··· Catatan yang Ditampilkan

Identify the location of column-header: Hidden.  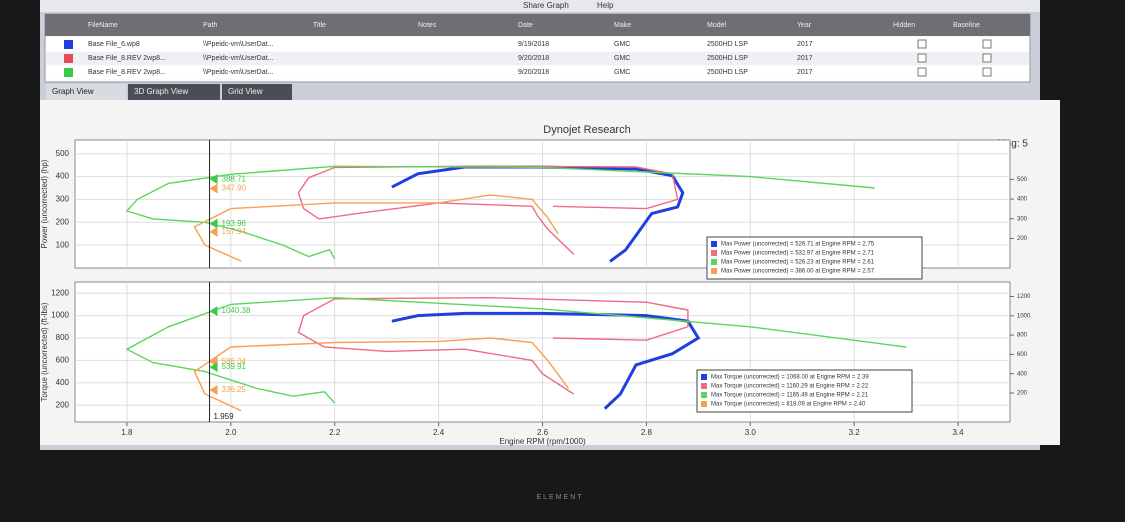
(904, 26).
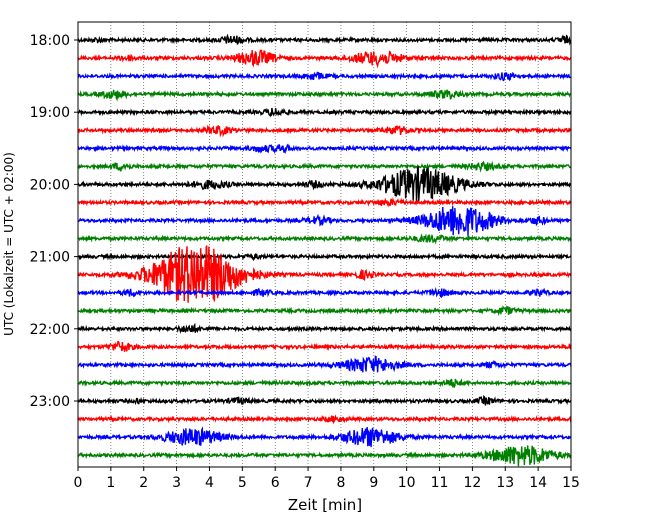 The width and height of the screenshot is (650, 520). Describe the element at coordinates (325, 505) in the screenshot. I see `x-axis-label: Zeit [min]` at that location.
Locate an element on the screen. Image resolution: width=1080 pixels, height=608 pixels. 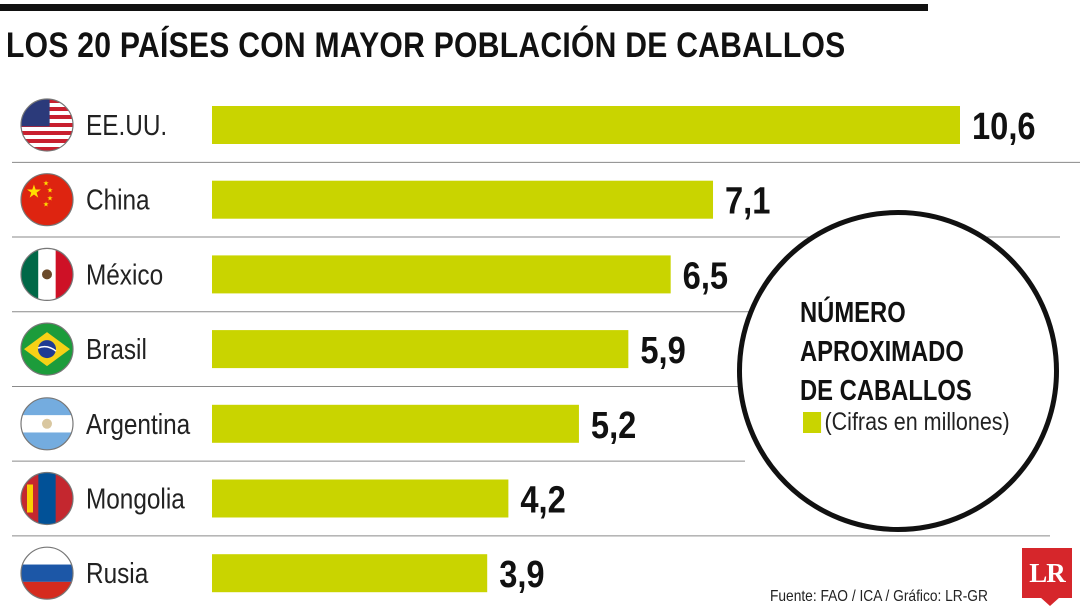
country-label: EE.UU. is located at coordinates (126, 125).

······

— Petunjuk Pengerjaan —
Tolong ubah "Hidden" menjadi "Visible" dan tulis ulang semua catatan di atas tanpa perubahan lain. Gambar tidak perlu dimasukkan ke dalam jawaban.

— Hasil Latihan —
Identify the location of column-header: Visible.  
(904, 26).
 The width and height of the screenshot is (650, 520). Describe the element at coordinates (325, 505) in the screenshot. I see `x-axis-label: Zeit [min]` at that location.
Locate an element on the screen. Image resolution: width=1080 pixels, height=608 pixels. 
country-label: EE.UU. is located at coordinates (126, 125).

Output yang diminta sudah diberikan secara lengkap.